Record set section start

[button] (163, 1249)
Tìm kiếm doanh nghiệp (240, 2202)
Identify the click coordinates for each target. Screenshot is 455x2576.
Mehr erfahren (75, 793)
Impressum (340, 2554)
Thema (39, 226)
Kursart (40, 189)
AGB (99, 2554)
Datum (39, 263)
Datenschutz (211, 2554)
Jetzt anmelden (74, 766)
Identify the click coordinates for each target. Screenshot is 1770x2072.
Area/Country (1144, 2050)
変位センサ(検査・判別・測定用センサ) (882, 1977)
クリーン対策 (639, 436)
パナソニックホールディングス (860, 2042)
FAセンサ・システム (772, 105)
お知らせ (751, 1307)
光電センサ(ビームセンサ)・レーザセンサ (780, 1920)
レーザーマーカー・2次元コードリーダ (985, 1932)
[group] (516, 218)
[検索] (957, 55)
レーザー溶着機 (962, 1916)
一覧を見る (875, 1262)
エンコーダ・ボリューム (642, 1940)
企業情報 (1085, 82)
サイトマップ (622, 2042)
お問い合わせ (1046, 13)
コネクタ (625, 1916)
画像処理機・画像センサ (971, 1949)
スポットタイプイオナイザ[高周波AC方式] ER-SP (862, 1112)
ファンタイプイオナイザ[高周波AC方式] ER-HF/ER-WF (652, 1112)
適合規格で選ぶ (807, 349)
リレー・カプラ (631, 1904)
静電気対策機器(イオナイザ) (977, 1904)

Record set section end

Task directions:
Write the records out again. Each one must match exactly.

Answer to this exercise:
[button] (163, 1249)
Tìm kiếm doanh nghiệp (240, 2202)
Identify the click coordinates for each target. Screenshot is 455x2576.
Mehr erfahren (75, 793)
Impressum (340, 2554)
Thema (39, 226)
Kursart (40, 189)
AGB (99, 2554)
Datum (39, 263)
Datenschutz (211, 2554)
Jetzt anmelden (74, 766)
Identify the click coordinates for each target. Screenshot is 1770x2072.
Area/Country (1144, 2050)
変位センサ(検査・判別・測定用センサ) (882, 1977)
クリーン対策 (639, 436)
パナソニックホールディングス (860, 2042)
FAセンサ・システム (772, 105)
お知らせ (751, 1307)
光電センサ(ビームセンサ)・レーザセンサ (780, 1920)
レーザーマーカー・2次元コードリーダ (985, 1932)
[group] (516, 218)
[検索] (957, 55)
レーザー溶着機 (962, 1916)
一覧を見る (875, 1262)
エンコーダ・ボリューム (642, 1940)
企業情報 (1085, 82)
サイトマップ (622, 2042)
お問い合わせ (1046, 13)
コネクタ (625, 1916)
画像処理機・画像センサ (971, 1949)
スポットタイプイオナイザ[高周波AC方式] ER-SP (862, 1112)
ファンタイプイオナイザ[高周波AC方式] ER-HF/ER-WF (652, 1112)
適合規格で選ぶ (807, 349)
リレー・カプラ (631, 1904)
静電気対策機器(イオナイザ) (977, 1904)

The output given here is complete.